Reference throughout this disclosure to “one example embodiment”, “some example embodiments” or “an example embodiment” means that a particular feature, structure or characteristic described in connection with the example embodiment is included in at least one example embodiment of the present disclosure. Thus, appearances of the phrases “in one example embodiment”, “in some example embodiments” or “in an example embodiment” in various places throughout this disclosure are not necessarily all referring to the same example embodiment. Furthermore, the particular features, structures or characteristics may be combined in any suitable manner, as would be apparent to one of ordinary skill in the art from this disclosure, in one or more example embodiments.

As used herein, unless otherwise specified the use of the ordinal adjectives “first”, “second”, “third”, etc., to describe a common object, merely indicate that different instances of like objects are being referred to and are not intended to imply that the objects so described must be in a given sequence, either temporally, spatially, in ranking, or in any other manner.
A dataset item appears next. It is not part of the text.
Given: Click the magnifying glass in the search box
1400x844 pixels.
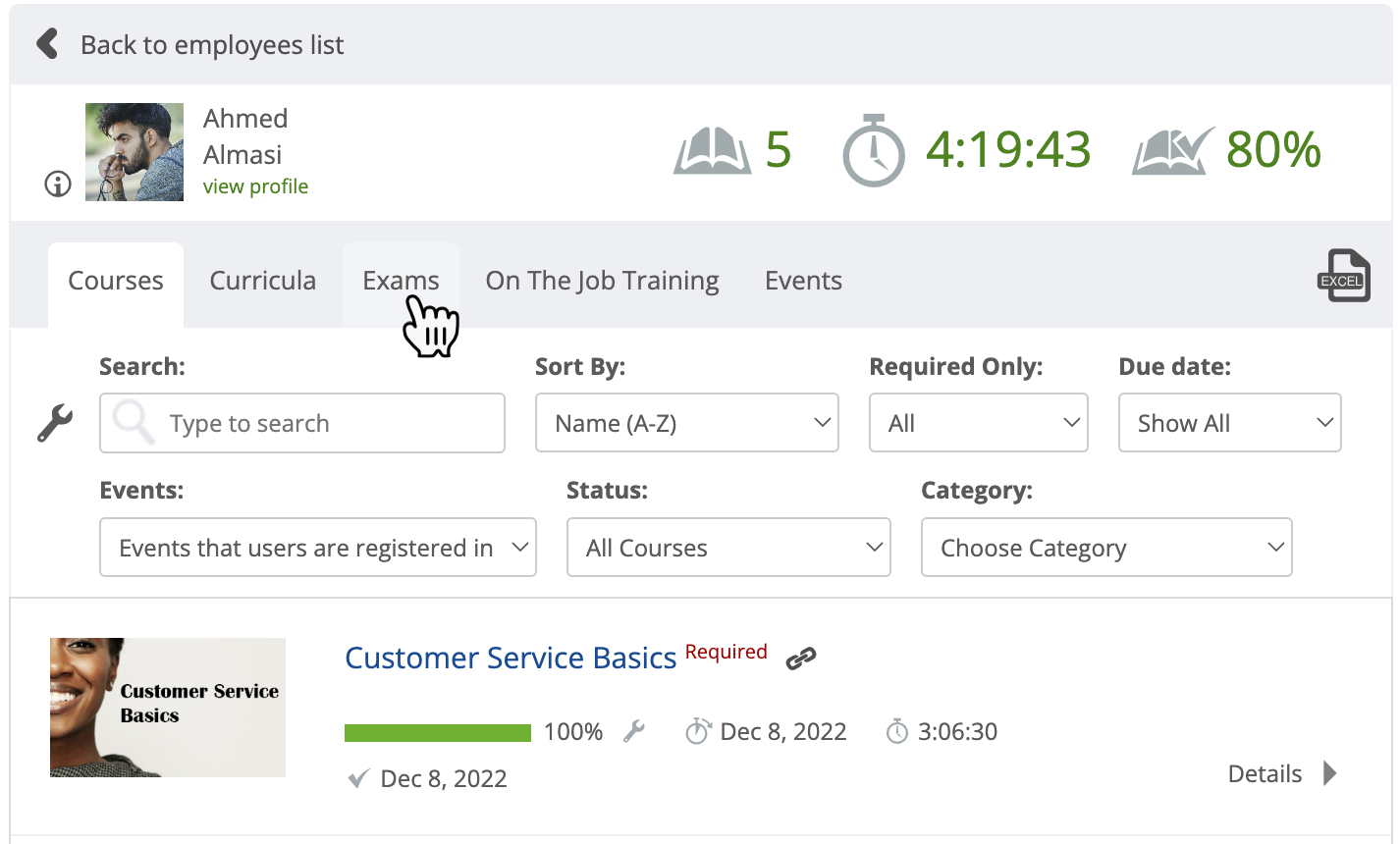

Also, it is to be understood that the phraseology and terminology used herein are for the purpose of description and should not be regarded as limiting. The use of “including,” “comprising,” or “having” and variations thereof are meant to encompass the items listed thereafter and equivalents thereof as well as additional items. Unless specified or limited otherwise, the terms “mounted”, “connected”, “supported”, and “coupled” and variations thereof are used broadly and encompass both direct and indirect mountings, connections, supports, and couplings.

In the claims below and the description herein, any one of the terms comprising, comprised of or which comprises is an open term that means including at least the elements/features that follow, but not excluding others. Thus, the term comprising, when used in the claims, should not be interpreted as being limitative to the means or elements or steps listed thereafter. For example, the scope of the expression a device comprising A and B should not be limited to devices consisting only of elements A and B. Any one of the terms including or which includes or that includes as used herein is also an open term that also means including at least the elements/features that follow the term, but not excluding others. Thus, including is synonymous with and means comprising.
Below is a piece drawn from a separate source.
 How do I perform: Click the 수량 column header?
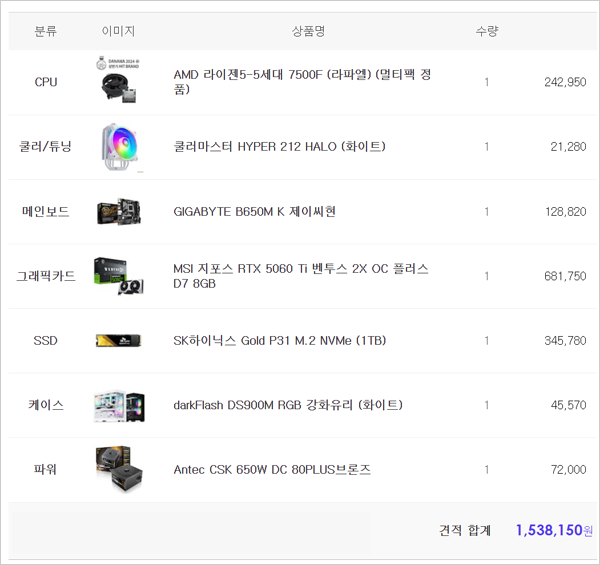point(487,31)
It should be appreciated that in the above description of example embodiments of the present disclosure, various features of the present disclosure are sometimes grouped together in a single example embodiment, Fig., or description thereof for the purpose of streamlining the present disclosure and aiding in the understanding of one or more of the various inventive aspects. This method of disclosure, however, is not to be interpreted as reflecting an intention that the claims require more features than are expressly recited in each claim. Rather, as the following claims reflect, inventive aspects lie in less than all features of a single foregoing disclosed example embodiment. Thus, the claims following the Description are hereby expressly incorporated into this Description, with each claim standing on its own as a separate example embodiment of this disclosure.
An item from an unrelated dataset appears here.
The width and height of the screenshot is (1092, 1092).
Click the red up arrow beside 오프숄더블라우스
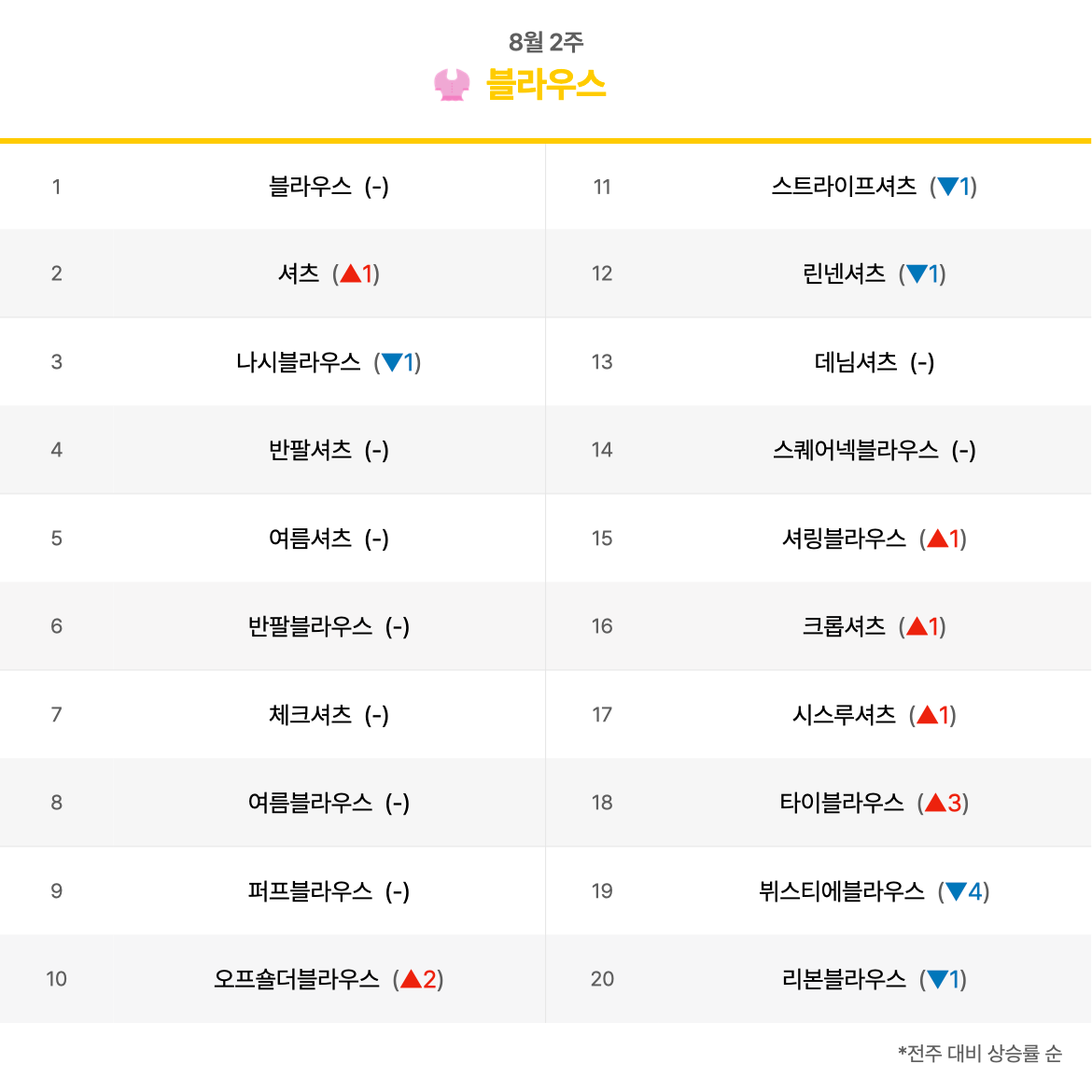pyautogui.click(x=412, y=979)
Furthermore, while some example embodiments described herein include some, but not other features included in other example embodiments, combinations of features of different example embodiments are meant to be within the scope of the present disclosure, and form different example embodiments, as would be understood by those skilled in the art. For example, in the following claims, any of the claimed example embodiments can be used in any combination.

In the description provided herein, numerous specific details are set forth. However, it is understood that example embodiments of the present disclosure may be practiced without these specific details. In other instances, well-known methods, structures and techniques have not been shown in detail in order not to obscure an understanding of this description.

Thus, while there has been described what are believed to be the best modes of the present disclosure, those skilled in the art will recognize that other and further modifications may be made thereto without departing from the spirit of the present disclosure, and it is intended to claim all such changes and modifications as fall within the scope of the present disclosure. For example, any formulas given above are merely representative of procedures that may be used. Functionality may be added or deleted from the block diagrams and operations may be interchanged among functional blocks. Steps may be added or deleted to methods described within the scope of the present disclosure.

EXAMPLE EMBODIMENTS AND IMPLEMENTATIONS

Various aspects and implementations of the present disclosure may also be appreciated from the following (enumerated) example embodiments (EEEs), which are not claims.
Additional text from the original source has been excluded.